Starz CEO: Our Choice Not to Renew Disney Pay-TV Deal4 Mar, 2014 By: Erik Gruenwedel
Chief Chris Albrecht says Starz opted to focus on original programming, which led to Disney’s landmark subscription streaming agreement with Netflix — set to begin in 2017
When Starz LLC and The Walt Disney Co. didn’t renew their pay-TV distribution agreement, which led to Disney’s landmark pact with Netflix, the prevailing view suggested Starz had let a major content provider walk away.
Not so, according to Starz CEO Chris Albrecht. Speaking to an investor group March 4 at the Morgan Stanley Technology, Media & Telecom confab in San Francisco, Albrecht said the decision not to renew with Disney was based more on a desire to focus on original programming and extend the brand than distribute Disney movies.
“Our authenticated platforms, Starz Encore and Movieplex Play, give us the kind of advanced attributes to our brands that consumers are looking for … [as well as] distributors looking to get into digital video,” Albrecht said.
He said the decision to move away from distributing third-party theatrical product (i.e.

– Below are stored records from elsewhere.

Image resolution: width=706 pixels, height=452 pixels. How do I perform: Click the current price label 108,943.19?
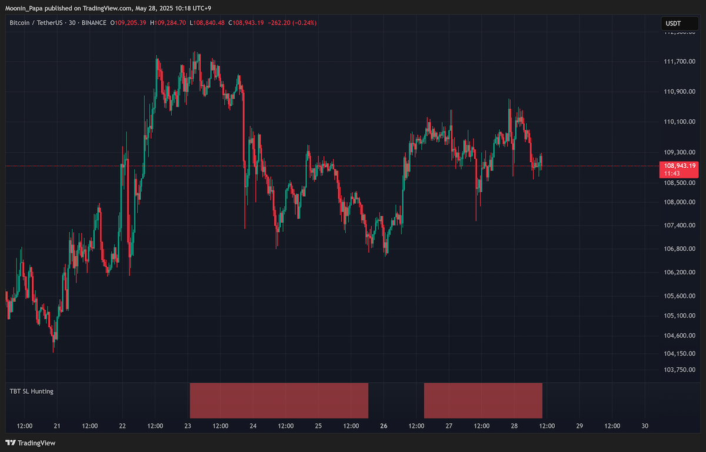click(681, 166)
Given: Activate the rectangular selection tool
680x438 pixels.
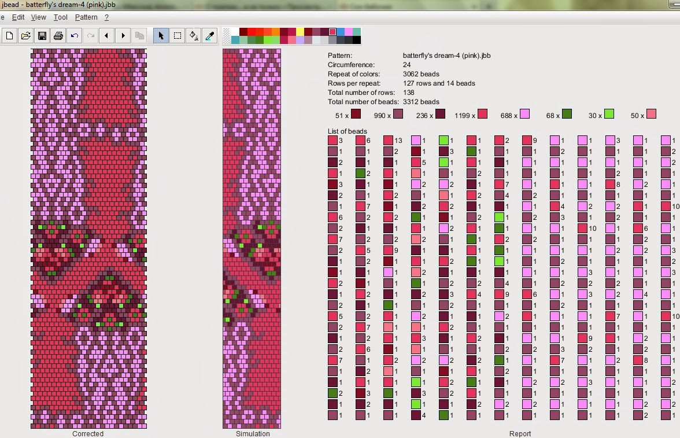Looking at the screenshot, I should click(178, 36).
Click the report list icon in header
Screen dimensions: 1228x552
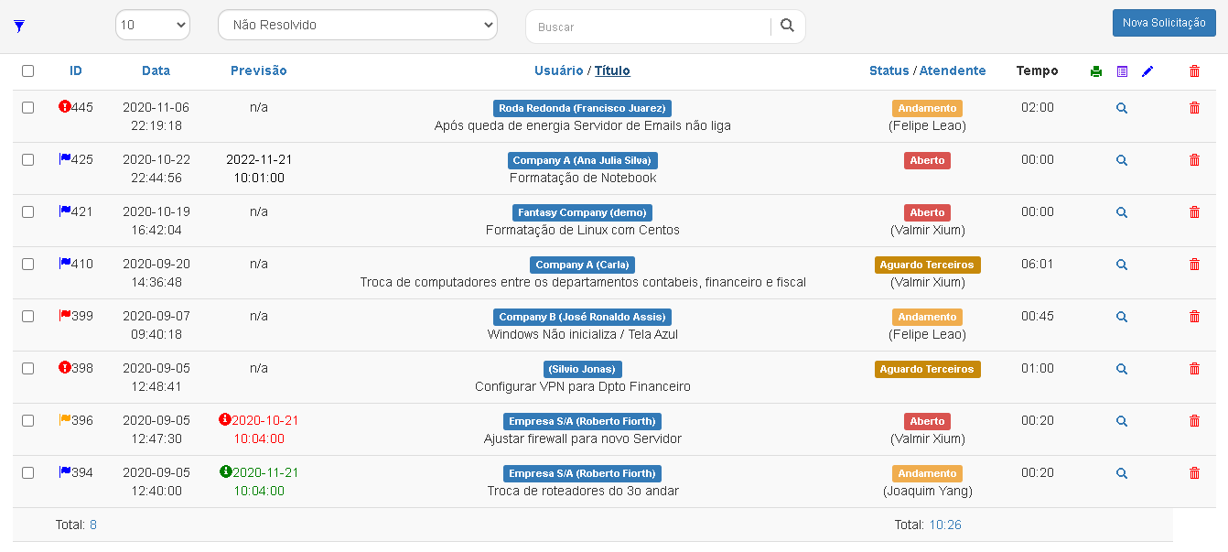[1122, 70]
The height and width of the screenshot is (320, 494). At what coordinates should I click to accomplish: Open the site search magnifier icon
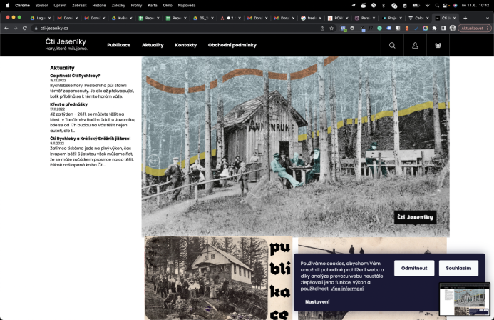(x=392, y=46)
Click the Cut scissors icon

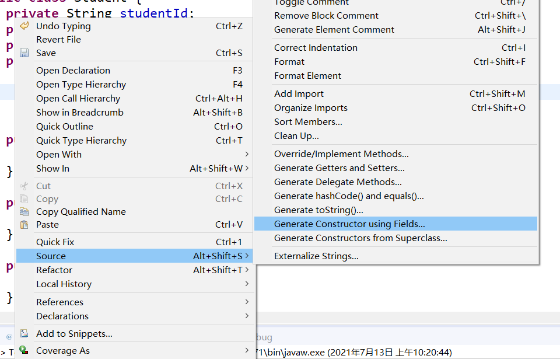coord(24,186)
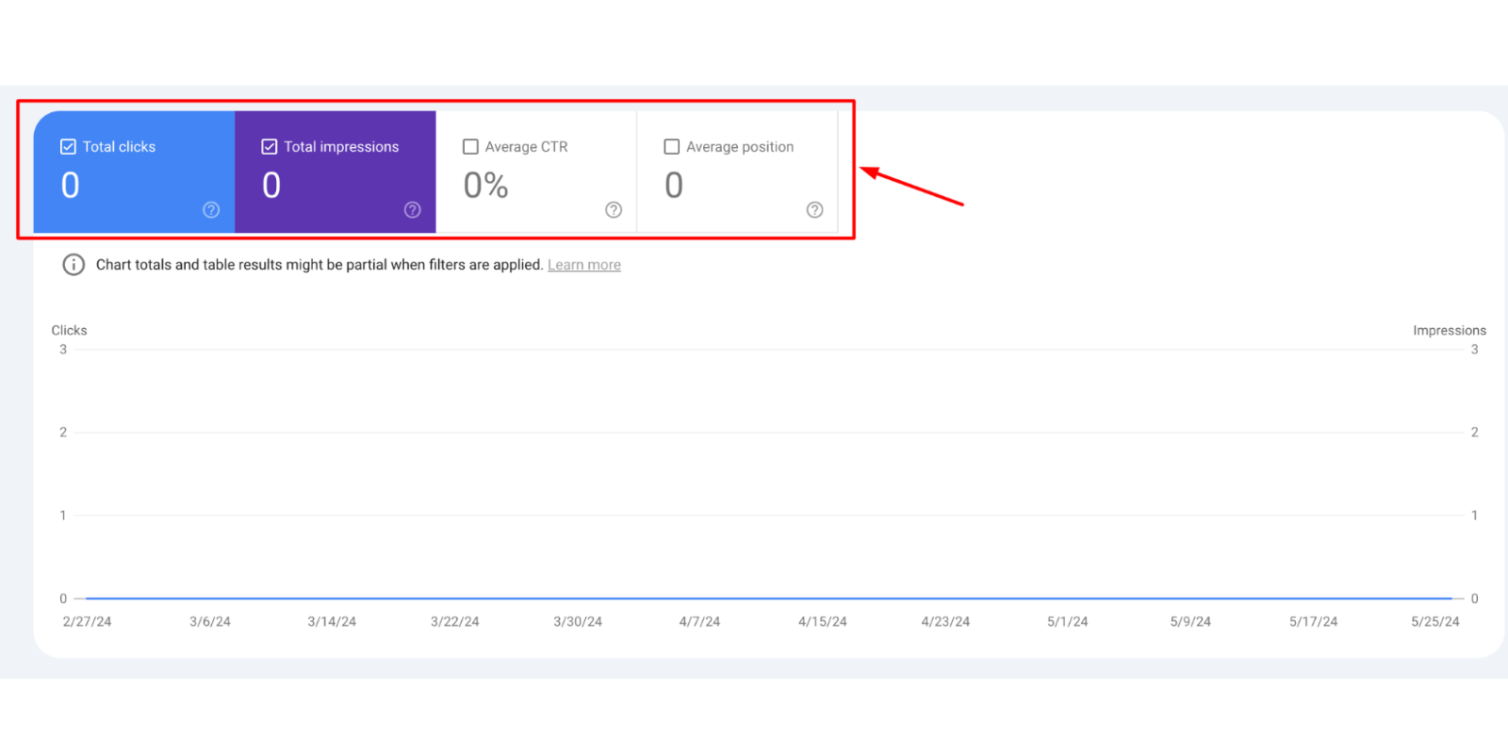The width and height of the screenshot is (1508, 754).
Task: Open the Learn more link
Action: 583,265
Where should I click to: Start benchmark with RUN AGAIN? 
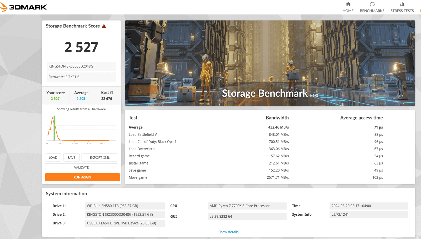click(82, 177)
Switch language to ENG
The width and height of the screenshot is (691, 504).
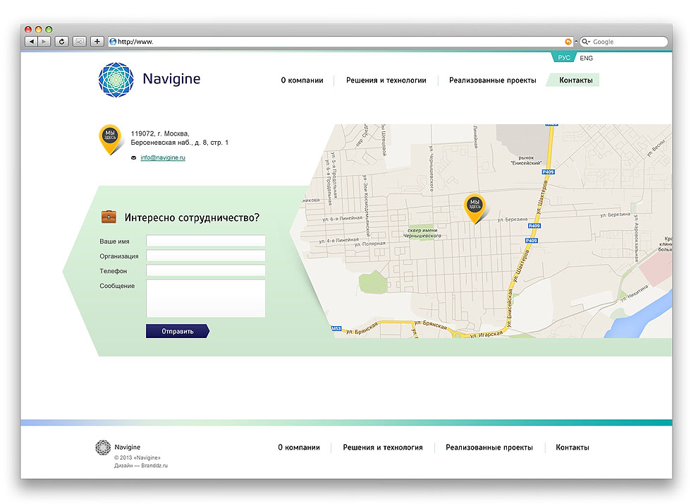pos(587,59)
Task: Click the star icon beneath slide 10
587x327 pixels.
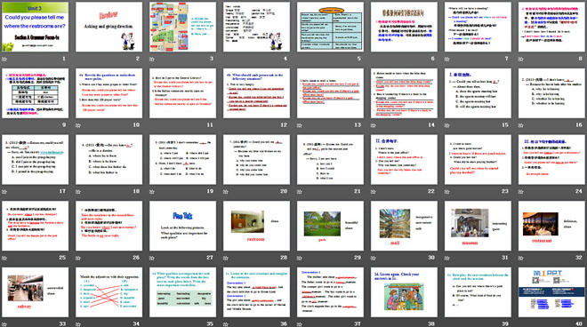Action: point(78,125)
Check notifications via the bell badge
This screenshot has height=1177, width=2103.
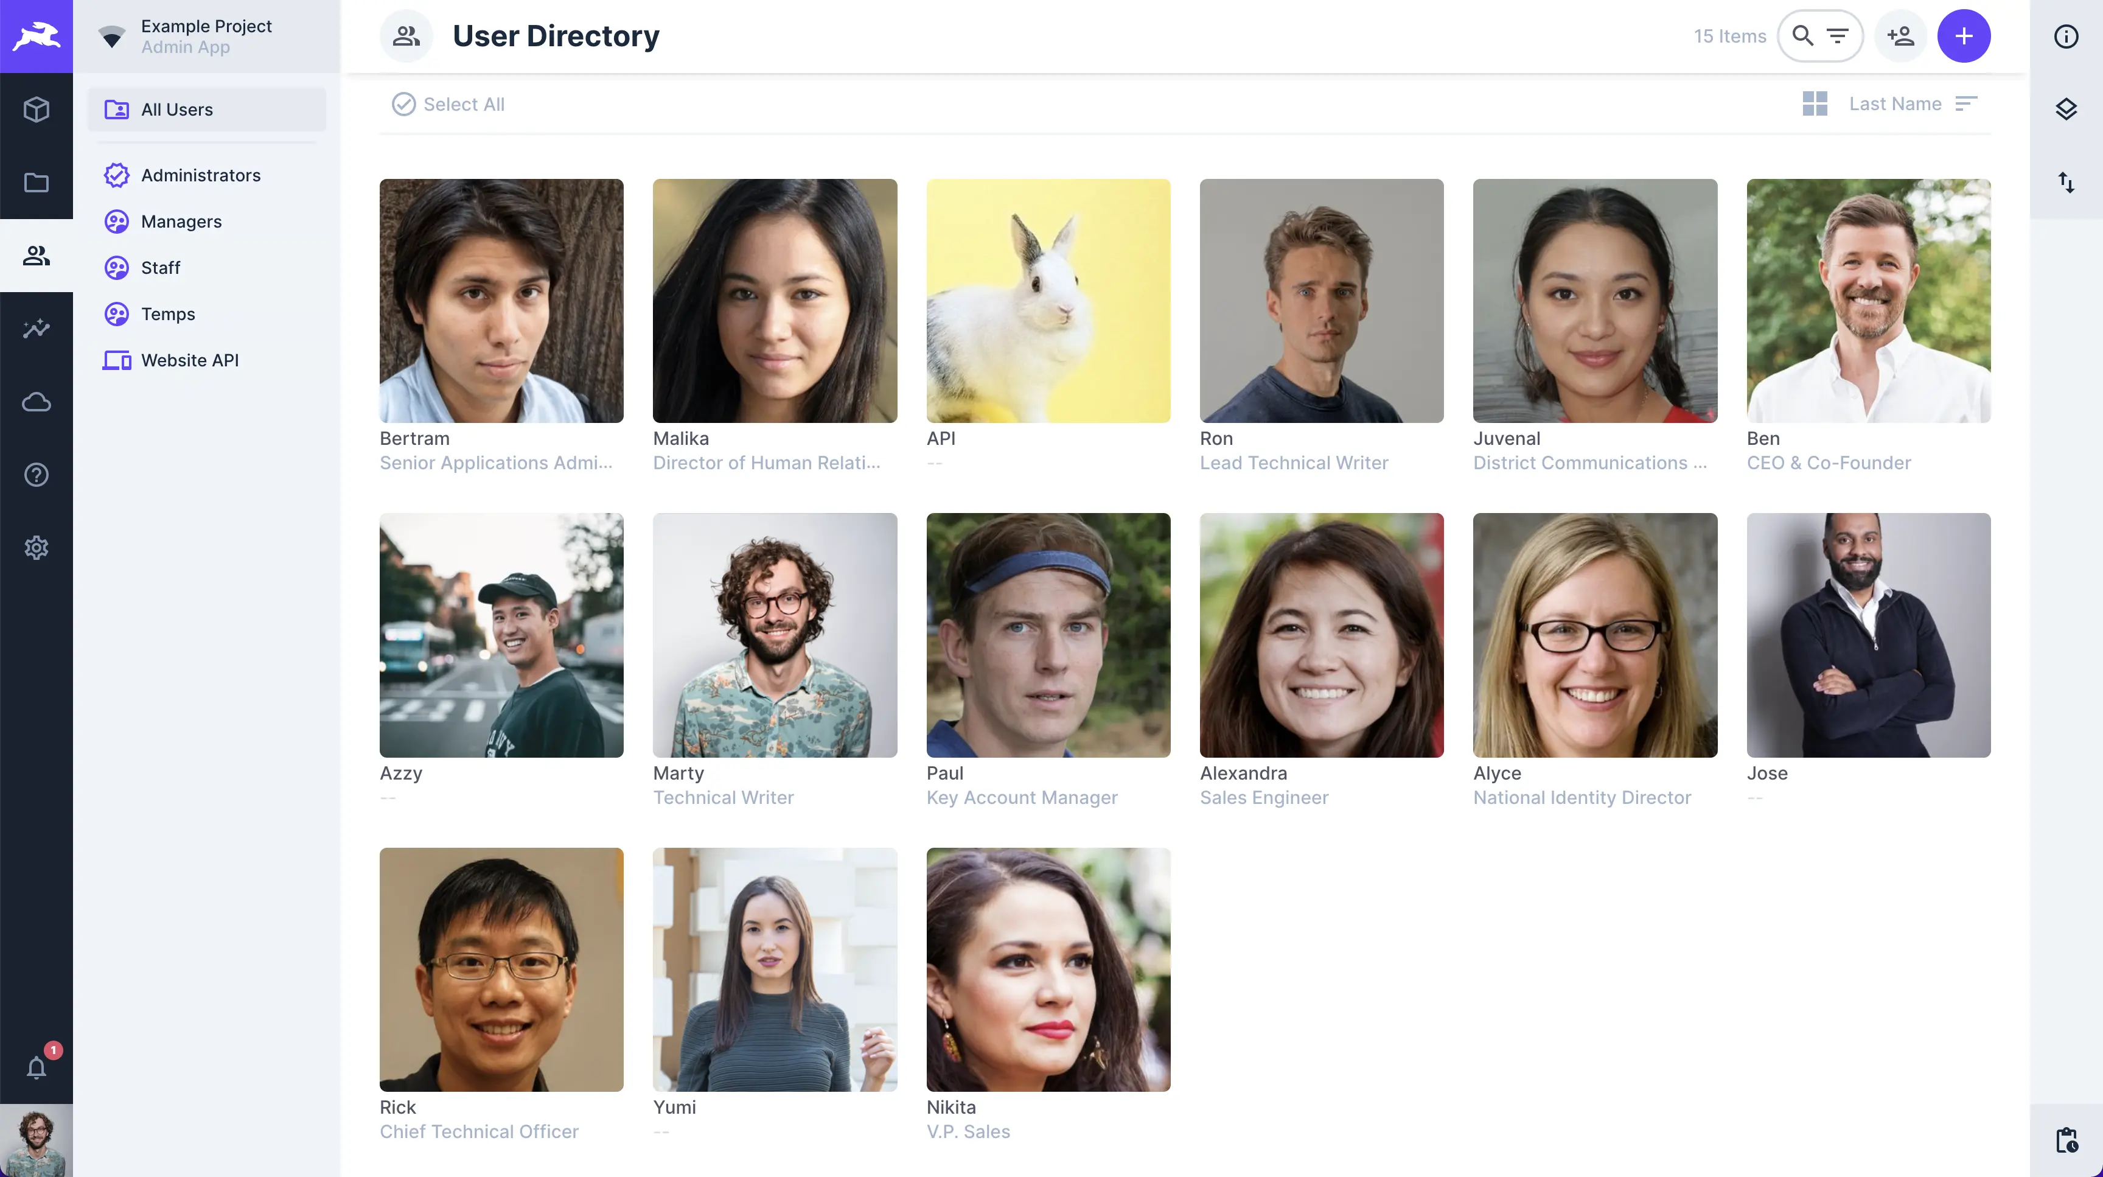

Disney), and more toward original episodic content, was a surprise to some of Starz’s multichannel video program distributor partners.
“It was our decision not to renew the Disney deal,” Albrecht said. “At that moment we had to say, ‘what is the future?’ And the future is clearly originals.”
Starz, which last year renewed a pay-TV agreement distributing theatrical releases from Sony Pictures, distributes theatrical releases from Disney, Marvel and Lucasfilm through 2016.
Albrecht said the advent of traditional distributors using technology to possibly delver content directly to consumers underscores the need to upgrade the Starz brand. The ability to get content to consumers at more advantageous price points (than via bundled subscriptions), Albrecht said, doubles down the value of Starz original content, including such shows as “Black Sails,” “The White Queen,” “Da Vinci’s Demons” and “Spartacus,” among others.
Remembering his days running HBO, Albrecht said revenue growth at Time Warner’s pay-TV subsidiary has not meant extending the channel overseas. Instead, he said, it’s been about altering distribution channels through technology.
“[Broadband channel] HBO Nordic took a fraction of the time to develop [compared] to the long-time pay-TV channels [HBO] had,” Albrecht said.
“The [Disney, Dish] deal is hopefully a harbinger of more effort going in that direction with new products, which are maybe [new] packaging of what’s been the historical video spec,” Albrecht said.